====== Text provided ======

[bug#70114] [bug#70113] [PATCH 1/1] gnu: libarchive: Fix a potential security issue.

[Efraim Flashner <efraim@flashner.co.il>]

[-- Attachment #1: Type: text/plain, Size: 2489 bytes --]

On Tue, Apr 02, 2024 at 03:23:44AM +0000, John Kehayias via Guix-patches via wrote:
> Hi Leo,
> 
> On Sun, Mar 31, 2024 at 04:44 PM, Leo Famulari wrote:
> 
> > https://github.com/libarchive/libarchive/pull/2101
> >
> > * gnu/packages/backup.scm (libarchive)[replacement]: New field.
> > (libarchive/fixed): New variable.
> > * gnu/packages/patches/libarchive-remove-potential-backdoor.patch: New file.
> > * gnu/local.mk (dist_patch_DATA): Add it.
> >
> 
> Overall changes look good, but I have not had a chance to try it locally
> (building or dependents).
> 

This looks like what I was going to suggest

> [...]
> 
> > +(define-public libarchive/fixed
> > +  (package
> > +    (inherit libarchive)

======

• [Exercise]
Continue the libarchive patch review thread from its last line. The material that follows isn't needed.

====== Dataset content ======

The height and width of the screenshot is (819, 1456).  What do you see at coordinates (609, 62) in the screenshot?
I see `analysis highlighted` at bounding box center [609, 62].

======

• [Exercise answer]
> > +    (version "3.6.1")
> > +    (source
> > +     (origin
> > +       (method url-fetch)
> > +       (uri (list (string-append "https://libarchive.org/downloads/libarchive-"
> > +                                 version ".tar.xz")
> > +                  (string-append "https://github.com/libarchive/libarchive"
> > +                                 "/releases/download/v" version "/libarchive-"
> > +                                 version ".tar.xz")))
> 
> In light of the xz backdoor, perhaps we should just do a git checkout of
> the v3.6.1 tag rather than the tarballs? Assuming that works, of course.

In this case it was just the patch which didn't do (just) what the
commit message said. IMO applying this patch will make us safe from this
potential JiaT75 backdoor, no bootstrapping from source needed.

> I haven't had a chance to look at potential ABI changes, but perhaps at
> least v3.6.2 is graftable? That also lists a security update (as well as
> later versions).
> 
> Or, if it is easier and this is tested on your end, let's push this and
> do an upgrade to the latest on a branch. I would volunteer mesa-updates,
> but Cuirass has been stuck all day not building anything, so I don't
> know what will end up being quickest (which branch or a new one).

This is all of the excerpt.